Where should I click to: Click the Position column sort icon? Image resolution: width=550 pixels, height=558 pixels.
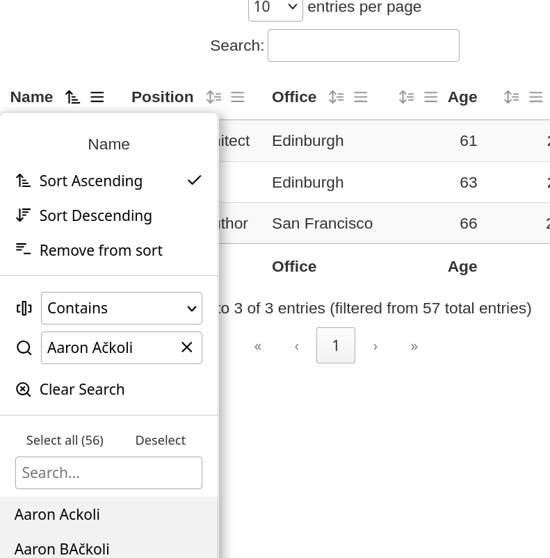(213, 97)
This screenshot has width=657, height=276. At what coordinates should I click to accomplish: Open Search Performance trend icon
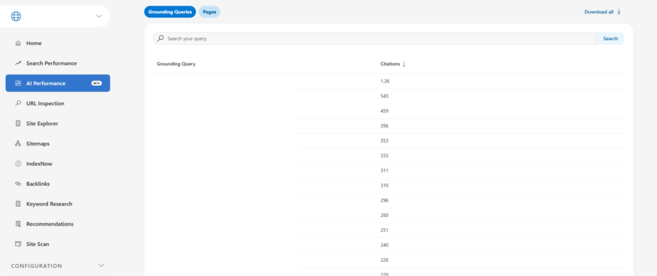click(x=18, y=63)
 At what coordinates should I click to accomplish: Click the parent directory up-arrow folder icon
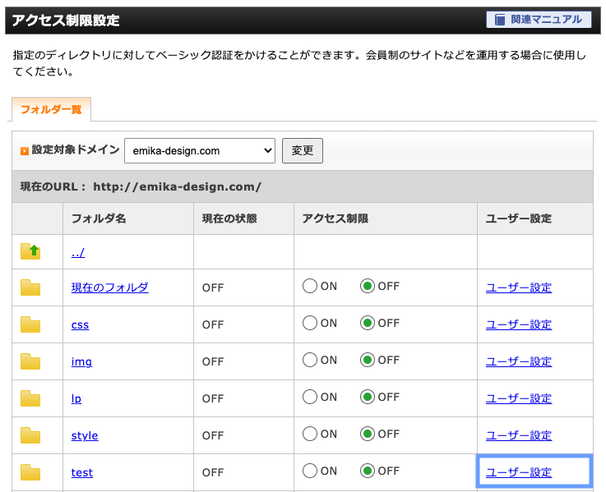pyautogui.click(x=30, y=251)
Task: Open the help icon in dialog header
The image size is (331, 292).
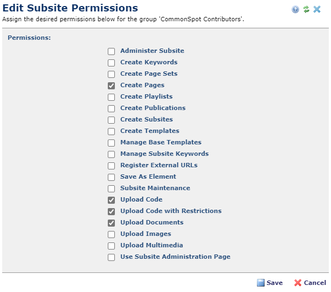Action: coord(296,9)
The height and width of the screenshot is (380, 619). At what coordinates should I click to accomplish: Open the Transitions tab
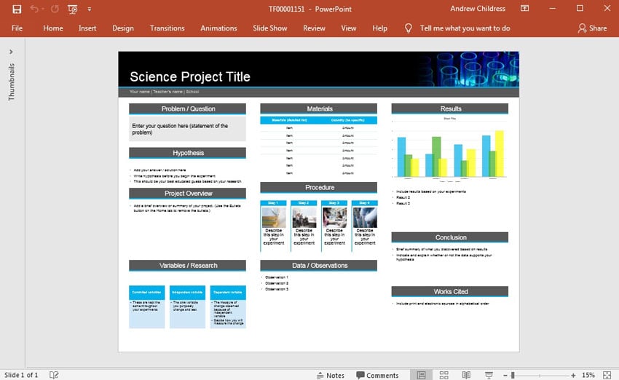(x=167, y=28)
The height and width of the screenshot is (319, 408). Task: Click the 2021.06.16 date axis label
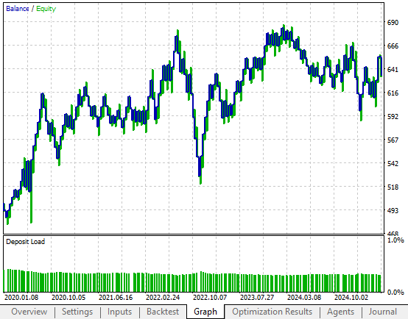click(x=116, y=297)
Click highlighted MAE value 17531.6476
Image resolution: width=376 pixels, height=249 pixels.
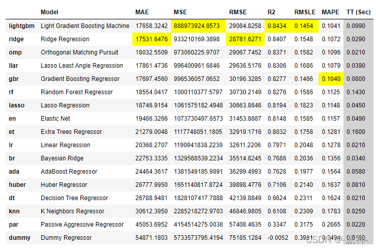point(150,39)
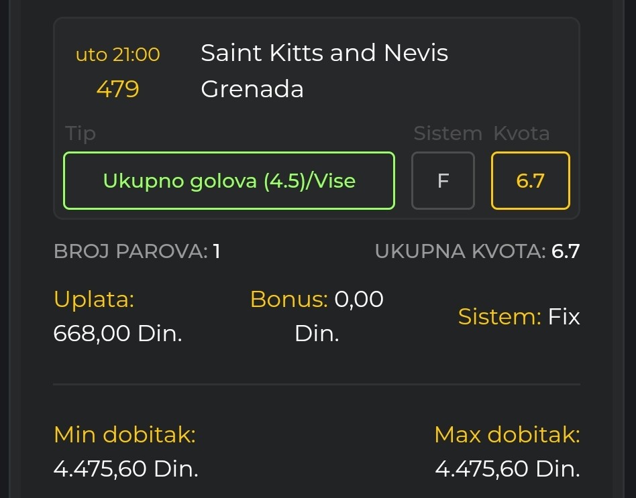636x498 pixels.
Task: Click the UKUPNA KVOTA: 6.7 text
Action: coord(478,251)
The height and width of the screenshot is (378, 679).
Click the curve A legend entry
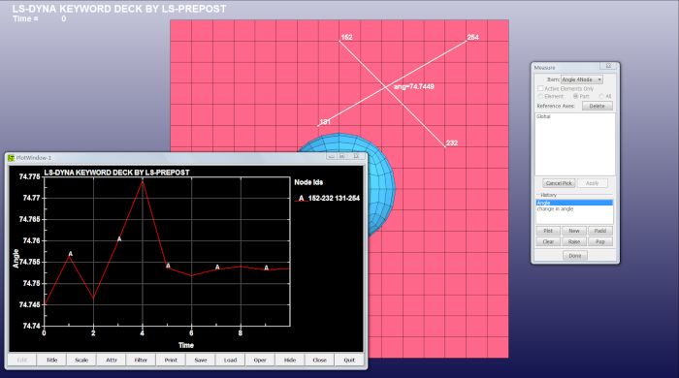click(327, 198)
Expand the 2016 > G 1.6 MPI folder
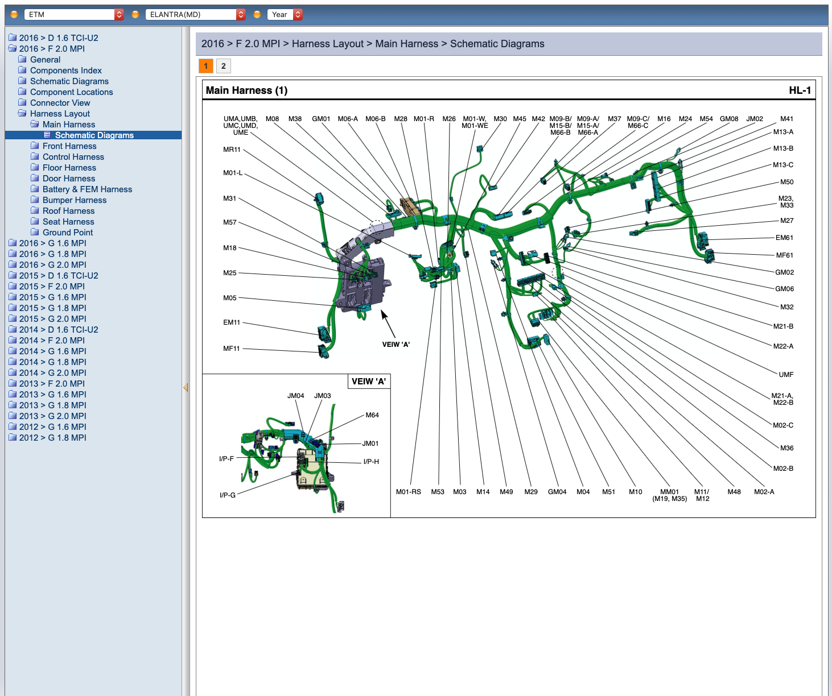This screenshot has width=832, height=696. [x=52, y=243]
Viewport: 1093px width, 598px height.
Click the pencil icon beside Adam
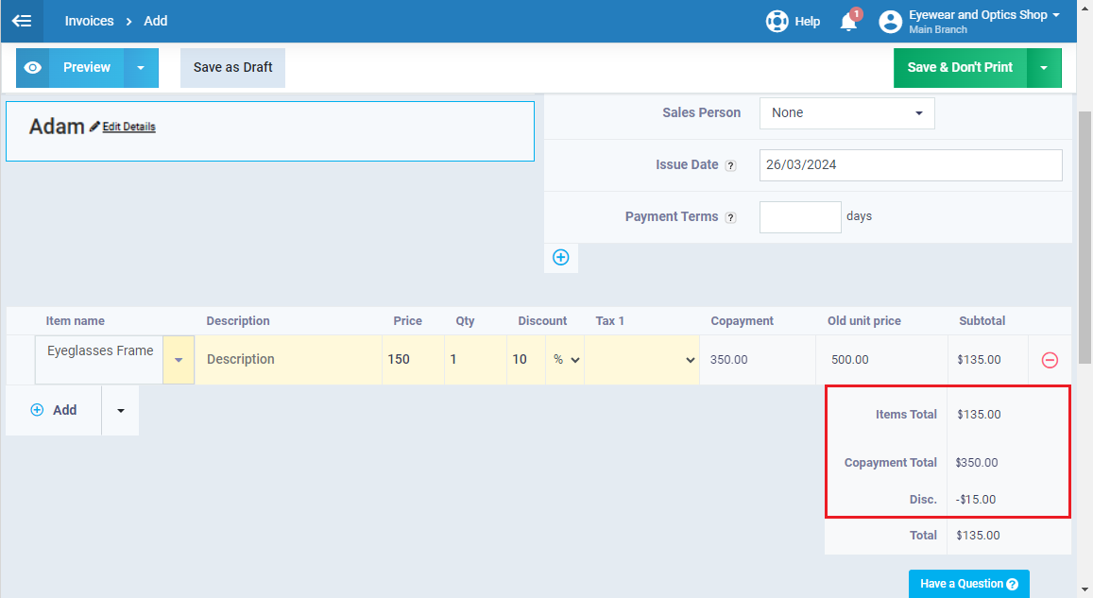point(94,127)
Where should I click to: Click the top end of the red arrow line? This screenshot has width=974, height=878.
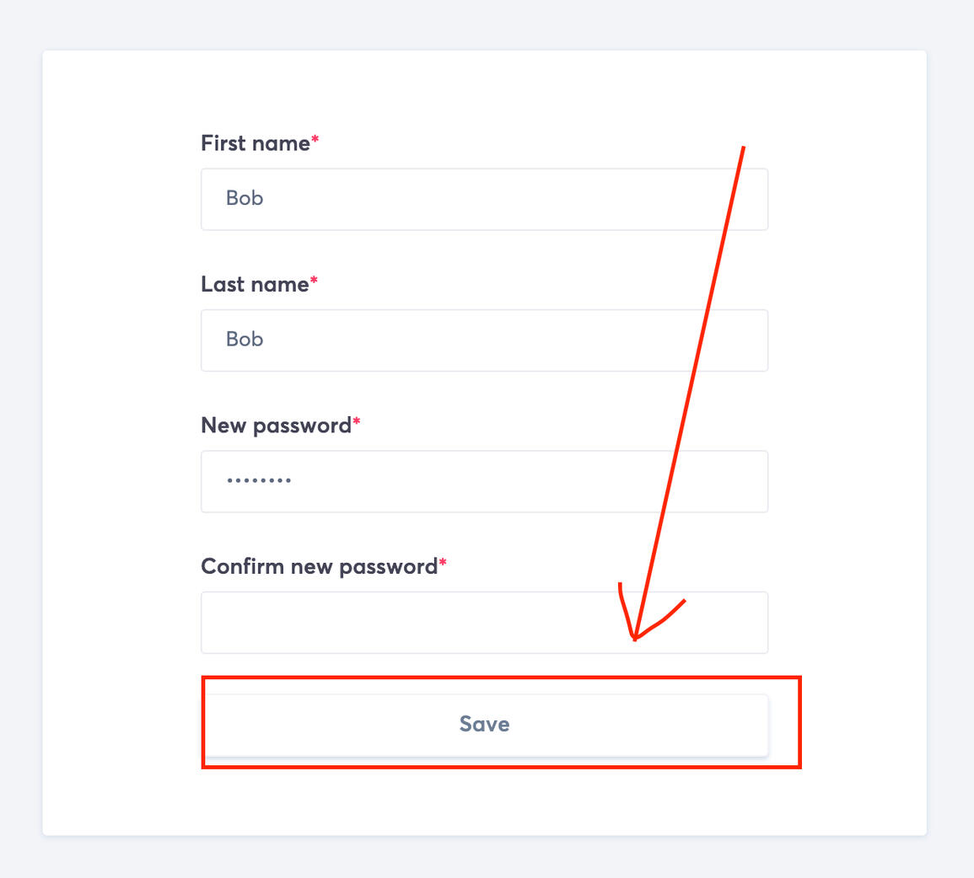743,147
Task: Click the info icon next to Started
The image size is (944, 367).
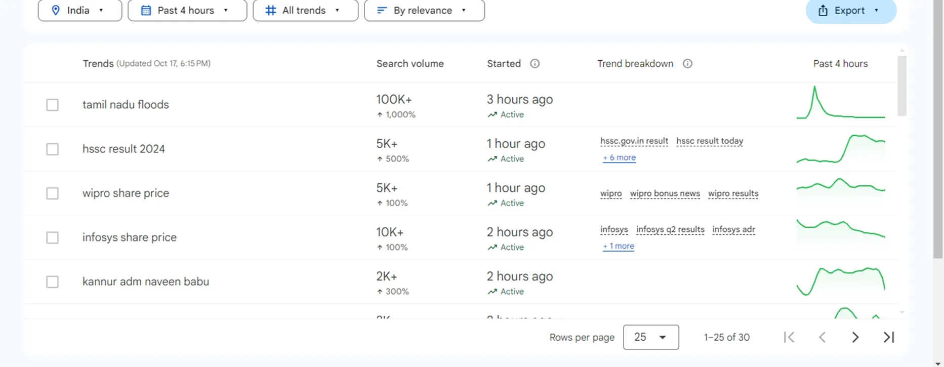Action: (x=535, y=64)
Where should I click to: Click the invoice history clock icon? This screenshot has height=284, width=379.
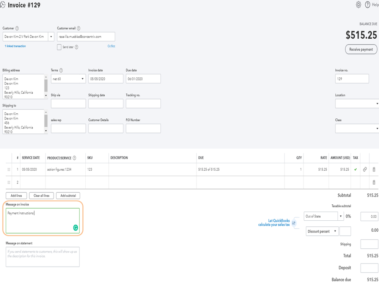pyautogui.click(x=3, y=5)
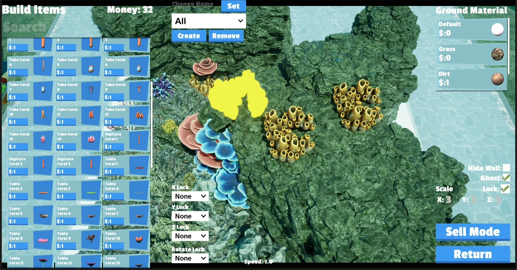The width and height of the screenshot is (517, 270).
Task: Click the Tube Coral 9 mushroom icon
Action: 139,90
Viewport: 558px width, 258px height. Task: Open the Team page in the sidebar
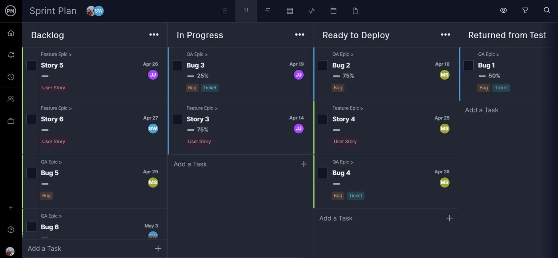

Brief
Your answer is a single number: the count of lines in the records holding the string "Viewport".

Response
2